No final, o que este padrão resulta é uma demonstração clara da primazia persistente da geopolítica dentro da ONU. Quando os P5 concordam, a ONU pode geralmente fazer tudo o que o consenso determina, embora tecnicamente exija apoio adicional de membros não permanentes do CS. Se não houver acordo, então a ONU fica paralisada quando se trata de agir, e os actores geopolíticos têm uma político opção de agir ilegalmente, isto é, sem obter autorização prévia do Conselho de Segurança e em violação do direito internacional. Isto aconteceu em 2003, quando o Governo dos EUA não conseguiu obter o apoio do CS para o seu proposto ataque militar ao Iraque, e avançou mesmo assim, com resultados desastrosos para si próprio e ainda mais para o povo iraquiano.
É útil compreender que a decepção com o papel da ONU é geralmente menos culpa da Organização do que do comportamento dos pesos pesados geopolíticos. Se quisermos uma ONU mais forte, será necessário restringir a geopolítica e tornar todos os Estados, incluindo os P5, sujeitos às restrições do direito internacional e sensíveis aos imperativos morais.
Outro tipo de reforma da ONU que deveria ter sido alcançado há décadas é transformar o P5 no P8 ou P9, alargando o número de membros permanentes para incluir um membro da Ásia (além da China), África e América Latina. Isto daria ao Conselho de Segurança e à ONU mais legitimidade num mundo pós-colonial onde as mudanças no equilíbrio global ainda são suprimidas.

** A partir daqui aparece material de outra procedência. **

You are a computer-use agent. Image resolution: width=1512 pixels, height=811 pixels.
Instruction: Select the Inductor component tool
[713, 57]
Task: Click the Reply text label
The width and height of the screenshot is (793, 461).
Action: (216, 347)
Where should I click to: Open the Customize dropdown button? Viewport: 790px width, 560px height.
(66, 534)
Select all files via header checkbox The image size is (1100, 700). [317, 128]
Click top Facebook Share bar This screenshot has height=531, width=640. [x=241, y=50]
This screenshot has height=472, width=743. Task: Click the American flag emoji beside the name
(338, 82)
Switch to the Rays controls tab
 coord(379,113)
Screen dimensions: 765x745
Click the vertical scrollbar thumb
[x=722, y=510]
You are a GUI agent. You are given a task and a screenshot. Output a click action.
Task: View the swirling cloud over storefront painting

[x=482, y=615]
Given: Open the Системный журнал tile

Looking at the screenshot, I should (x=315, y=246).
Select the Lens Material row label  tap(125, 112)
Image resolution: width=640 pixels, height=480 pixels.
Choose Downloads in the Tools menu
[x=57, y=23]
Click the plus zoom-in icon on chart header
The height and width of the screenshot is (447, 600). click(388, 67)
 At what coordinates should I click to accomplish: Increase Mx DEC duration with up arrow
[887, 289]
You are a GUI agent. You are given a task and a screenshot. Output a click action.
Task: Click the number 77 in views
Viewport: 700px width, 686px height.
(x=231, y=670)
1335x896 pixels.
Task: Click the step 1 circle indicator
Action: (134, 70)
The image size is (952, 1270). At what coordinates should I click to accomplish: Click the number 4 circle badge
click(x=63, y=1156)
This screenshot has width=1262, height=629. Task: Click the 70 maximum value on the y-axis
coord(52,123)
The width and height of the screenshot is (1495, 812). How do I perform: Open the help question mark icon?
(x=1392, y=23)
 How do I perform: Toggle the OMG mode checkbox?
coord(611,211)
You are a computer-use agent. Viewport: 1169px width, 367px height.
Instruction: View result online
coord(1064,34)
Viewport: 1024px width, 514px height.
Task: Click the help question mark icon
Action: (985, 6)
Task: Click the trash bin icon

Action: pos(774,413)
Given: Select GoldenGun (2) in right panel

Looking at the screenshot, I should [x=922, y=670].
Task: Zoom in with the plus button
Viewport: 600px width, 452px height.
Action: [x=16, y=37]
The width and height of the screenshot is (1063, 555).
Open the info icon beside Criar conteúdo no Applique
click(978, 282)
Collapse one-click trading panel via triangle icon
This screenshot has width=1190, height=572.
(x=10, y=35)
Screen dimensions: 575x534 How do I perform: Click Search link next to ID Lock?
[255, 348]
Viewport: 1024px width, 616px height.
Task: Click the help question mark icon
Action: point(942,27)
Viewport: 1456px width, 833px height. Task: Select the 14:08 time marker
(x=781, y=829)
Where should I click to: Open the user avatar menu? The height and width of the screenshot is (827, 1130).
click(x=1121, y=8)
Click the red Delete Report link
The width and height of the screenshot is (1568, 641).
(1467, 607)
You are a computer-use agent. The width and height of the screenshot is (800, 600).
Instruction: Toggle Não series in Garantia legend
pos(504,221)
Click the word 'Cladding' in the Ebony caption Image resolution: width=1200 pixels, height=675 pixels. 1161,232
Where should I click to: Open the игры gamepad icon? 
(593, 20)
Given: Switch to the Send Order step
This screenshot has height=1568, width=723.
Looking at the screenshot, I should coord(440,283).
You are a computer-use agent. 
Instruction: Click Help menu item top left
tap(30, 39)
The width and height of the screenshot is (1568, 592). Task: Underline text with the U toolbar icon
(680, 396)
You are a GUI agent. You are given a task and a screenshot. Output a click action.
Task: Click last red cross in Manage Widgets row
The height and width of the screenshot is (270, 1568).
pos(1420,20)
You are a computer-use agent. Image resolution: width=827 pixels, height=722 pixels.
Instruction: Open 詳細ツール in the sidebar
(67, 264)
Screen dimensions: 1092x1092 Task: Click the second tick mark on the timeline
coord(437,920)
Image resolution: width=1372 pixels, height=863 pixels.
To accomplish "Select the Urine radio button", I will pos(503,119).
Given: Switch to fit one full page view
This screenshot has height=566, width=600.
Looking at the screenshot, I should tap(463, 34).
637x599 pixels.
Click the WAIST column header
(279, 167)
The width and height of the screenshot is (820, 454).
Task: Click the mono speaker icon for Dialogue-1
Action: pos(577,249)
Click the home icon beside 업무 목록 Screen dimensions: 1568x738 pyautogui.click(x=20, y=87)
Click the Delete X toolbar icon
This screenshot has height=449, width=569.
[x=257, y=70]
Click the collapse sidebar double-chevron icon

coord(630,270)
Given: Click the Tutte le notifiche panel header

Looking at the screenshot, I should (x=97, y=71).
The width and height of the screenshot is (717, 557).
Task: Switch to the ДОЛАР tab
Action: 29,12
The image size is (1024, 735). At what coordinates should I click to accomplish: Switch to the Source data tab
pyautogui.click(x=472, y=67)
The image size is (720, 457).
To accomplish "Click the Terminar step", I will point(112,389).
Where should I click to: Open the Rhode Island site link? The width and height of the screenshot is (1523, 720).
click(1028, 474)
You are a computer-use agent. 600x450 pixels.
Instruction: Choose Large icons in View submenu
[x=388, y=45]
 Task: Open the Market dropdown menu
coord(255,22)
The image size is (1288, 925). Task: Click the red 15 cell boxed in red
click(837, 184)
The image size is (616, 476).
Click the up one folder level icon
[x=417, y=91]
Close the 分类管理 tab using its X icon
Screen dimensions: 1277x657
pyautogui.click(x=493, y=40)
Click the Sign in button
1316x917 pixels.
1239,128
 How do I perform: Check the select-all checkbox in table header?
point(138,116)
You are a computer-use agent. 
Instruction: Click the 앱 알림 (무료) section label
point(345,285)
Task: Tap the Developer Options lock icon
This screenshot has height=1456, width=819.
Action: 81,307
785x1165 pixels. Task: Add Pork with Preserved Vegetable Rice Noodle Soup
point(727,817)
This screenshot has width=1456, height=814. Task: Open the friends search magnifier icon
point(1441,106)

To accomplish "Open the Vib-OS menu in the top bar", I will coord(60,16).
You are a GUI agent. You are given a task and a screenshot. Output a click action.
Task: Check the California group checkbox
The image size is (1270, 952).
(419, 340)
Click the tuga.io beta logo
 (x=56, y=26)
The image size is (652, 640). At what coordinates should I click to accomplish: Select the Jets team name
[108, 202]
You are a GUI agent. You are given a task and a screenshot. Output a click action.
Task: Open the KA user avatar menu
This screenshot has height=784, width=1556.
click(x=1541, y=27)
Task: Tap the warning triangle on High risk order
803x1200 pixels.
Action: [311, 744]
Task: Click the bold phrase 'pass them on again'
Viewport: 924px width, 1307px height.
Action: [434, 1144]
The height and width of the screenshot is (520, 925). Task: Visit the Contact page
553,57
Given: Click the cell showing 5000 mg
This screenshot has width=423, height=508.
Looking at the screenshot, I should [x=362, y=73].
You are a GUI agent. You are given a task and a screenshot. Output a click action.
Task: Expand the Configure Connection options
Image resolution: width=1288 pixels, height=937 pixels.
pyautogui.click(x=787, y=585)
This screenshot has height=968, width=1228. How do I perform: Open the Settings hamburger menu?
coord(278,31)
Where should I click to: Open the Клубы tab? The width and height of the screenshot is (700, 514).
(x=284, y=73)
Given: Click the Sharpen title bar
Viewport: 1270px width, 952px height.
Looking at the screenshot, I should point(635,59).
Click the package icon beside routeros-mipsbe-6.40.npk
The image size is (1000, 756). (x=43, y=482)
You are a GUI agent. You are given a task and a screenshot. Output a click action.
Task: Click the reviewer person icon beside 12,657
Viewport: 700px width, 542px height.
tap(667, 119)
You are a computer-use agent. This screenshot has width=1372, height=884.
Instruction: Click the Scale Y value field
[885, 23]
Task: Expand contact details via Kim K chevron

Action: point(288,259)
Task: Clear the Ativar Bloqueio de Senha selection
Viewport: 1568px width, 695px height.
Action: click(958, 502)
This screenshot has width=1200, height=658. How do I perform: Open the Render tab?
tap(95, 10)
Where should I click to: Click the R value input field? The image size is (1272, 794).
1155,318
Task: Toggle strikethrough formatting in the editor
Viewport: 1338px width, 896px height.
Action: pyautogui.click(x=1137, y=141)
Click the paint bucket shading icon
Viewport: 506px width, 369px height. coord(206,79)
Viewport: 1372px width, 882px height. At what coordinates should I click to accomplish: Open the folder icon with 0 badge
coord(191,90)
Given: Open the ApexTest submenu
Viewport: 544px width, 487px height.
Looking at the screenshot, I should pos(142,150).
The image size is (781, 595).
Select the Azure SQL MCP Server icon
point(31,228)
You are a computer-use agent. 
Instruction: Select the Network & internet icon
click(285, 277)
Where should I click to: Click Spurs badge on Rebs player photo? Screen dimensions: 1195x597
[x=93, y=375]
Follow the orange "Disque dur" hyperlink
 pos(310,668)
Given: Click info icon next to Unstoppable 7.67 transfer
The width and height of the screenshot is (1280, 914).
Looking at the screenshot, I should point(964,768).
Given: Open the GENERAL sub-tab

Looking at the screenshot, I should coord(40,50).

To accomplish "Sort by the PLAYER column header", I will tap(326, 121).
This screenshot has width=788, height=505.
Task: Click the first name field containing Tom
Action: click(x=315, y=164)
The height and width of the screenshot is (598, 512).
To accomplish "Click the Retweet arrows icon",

Juntamente com a explicação acima da decepção pública, há também muitas razões para estarmos gratos pela existência da ONU e para estarmos gratos pelo facto de, apesar dos muitos conflitos no mundo durante a sua vida, todos os estados do mundo terem desejado tornar-se membros, e nenhum demonstrou o seu descontentamento com as políticas da ONU para deixar a Organização. Dada a intensidade do conflito no mundo, sustentar esta universalidade é em si uma conquista notável. Talvez expresse a importância imprevista da ONU como o centro mais influente e versátil para comunicações globais.
Existem outras contribuições importantes da ONU para o bem-estar humano. A ONU tem sido a principal responsável pelo aumento dos direitos humanos e da protecção ambiental, e tem feito muito para melhorar a saúde global, preservar o património cultural, proteger as crianças e informar-nos sobre os perigos de ignorar as alterações climáticas.
Poderíamos viver melhor com uma ONU mais forte, mas estaríamos muito pior se a ONU não existisse ou entrasse em colapso. A única abordagem construtiva é fazer o nosso melhor nos próximos anos para tornar a ONU mais eficaz, menos vítima de manobras geopolíticas e mais sintonizada para alcançar uma governação global humana.